Lgbt, la speranza giunge dagli Stati Uniti e consiste in un progetto di legge repubblicano, presentato alla Camera dei Rappresentanti in Minnesota. Il testo punta a tagliare totalmente, a partire dal prossimo anno, i fondi statali a tutte quelle biblioteche pubbliche, che ospitino un evento Drag Queen Story Hour: si tratta di una sorta di incontri, in cui «una Drag Queen legge storie o libri ai bambini oppure partecipa ad altre attività con finalità educative o di apprendimento dirette ai piccoli e svolte in biblioteca». Come, ad esempio, quello promosso lo scorso ottobre nel territorio dello Stato federato.

Il denaro verrà erogato comunque dal Dipartimento per l’Educazione del Minnesota, la cifra complessiva rimarrà la medesima, però verrà ripartita equamente solo tra le altre strutture della rete regionale, escludendo quella inottemperante. Il testo del progetto, noto come “Legge relativa alla supervisione familiare sulle biblioteche pubbliche”, è stato presentato lo scorso 9 marzo ed è ora all’esame della Divisione Finanze Educative dello Stato americano.

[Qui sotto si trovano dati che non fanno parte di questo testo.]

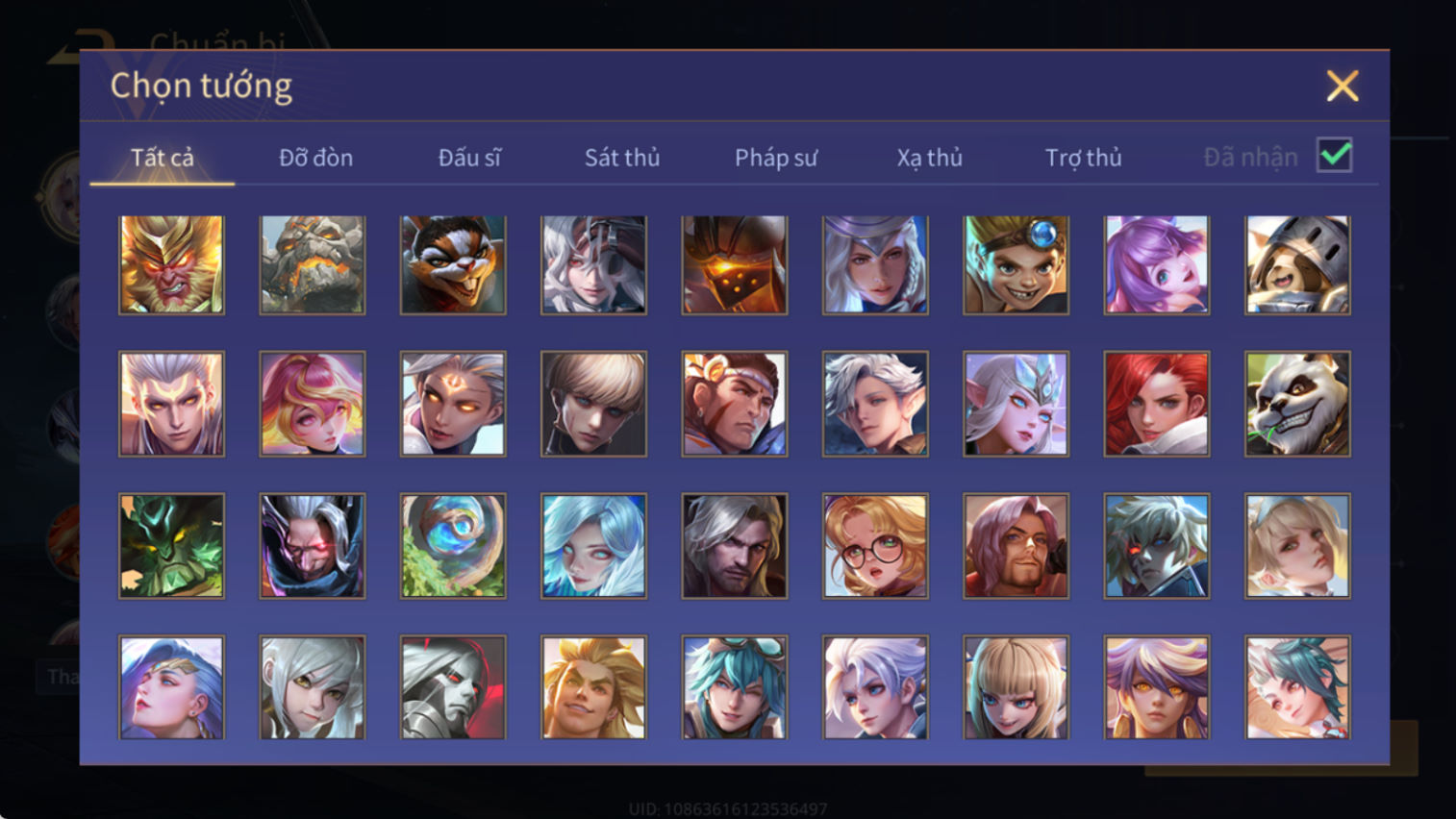Switch to the Đỡ đòn tab

click(315, 158)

Da notarsi, come gli autori del testo, una volta reso questo pubblico, siano immediatamente diventati bersaglio di mail, messaggi e lettere minatorie. Il loro esempio, però, sta per fare scuola ed altri Stati Usa sono pronti a seguirlo. Nel Missouri, ad esempio, l’Assemblea Generale House Bill 2044 ha proposto che ogni biblioteca, che venga sostenuta coi soldi dei contribuenti, crei una commissione composta da cinque genitori, eletti dalla comunità locale, per valutare se il materiale sessuale proposto sia lecito ed opportuno oppure non lo sia.